Francia: Kit-contraccettivi per combattere gli aborti

di Enrico Ferdinandi

In Francia sono oltre tredicimila le interruzioni di gravidanza chieste da ragazze minorenni, per questo motivo da ieri tutti gli studenti liceali francesi residenti nella regione de L’Ile de France potranno disporre di un “kit contraccettivo”. Per la precisione si tratta di un pacchetto contenente sei “buoni” validi per acquistare qualsiasi tipo di contraccettivo, ma anche per consultare medici o fare esami biologici potendo sempre mantenere l’anonimato. Lo scopo è quello di sensibilizzare i giovani e fargli capire quanto sia importante usare precauzioni ed evitare di dover ricorrere alla così detta “pillola del giorno dopo”.

L’idea, poi tramutatasi in iniziativa è stata del ministro dell’Educazione francese Luc Chatel e per il momento riguarderà 159.000 ragazzi tra i 15 ed i 16 anni.
Naturalmente come ogni iniziativa ci sono i favorevoli ed i contrari. La Peep (la più importante federazione di genitori degli studenti delle scuole pubbliche) ad esempio ha criticato pesantemente l’iniziativa, un suo portavoce ha dichiarato che: “Il kit non può sostituirsi alle politiche familiari”.
D’altro canto a favore dell’iniziativa si sono pronunciati diverse eminenze della politica francese, a cominciare dall’ex candidata socialista alle presidenziali, Segolene Royale , che l’anno scorso lanciò per prima lo stesso kit nella sua regione, Poitou-Charentes, queste le sue parole: “L’informazione dei giovani sulla contraccezione e la prevenzione delle infezioni sessualmente trasmissibili è ancora troppo debole”.
In  Italia nel 2009 gli aborti volontari sono stati 116.933 nonostante nel 2010 vi sia stato un leggero calo permane anche nel nostro paese il problema.
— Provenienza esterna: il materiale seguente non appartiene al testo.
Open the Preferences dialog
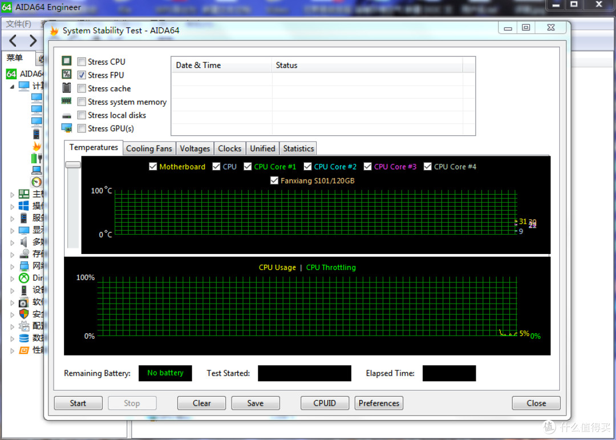(x=379, y=403)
La causa è come sempre riconducibile alla mancanza di informazione ed alla difficoltà che spesso le famiglie trovano nel parlare ai figli di un argomento così delicato, per questo iniziative come quella presa in Francia dovrebbero servire per farci riflettere su quale sia la strada eticamente e moralmente più giusta per far capire agli adolescenti come doversi approcciare al sesso.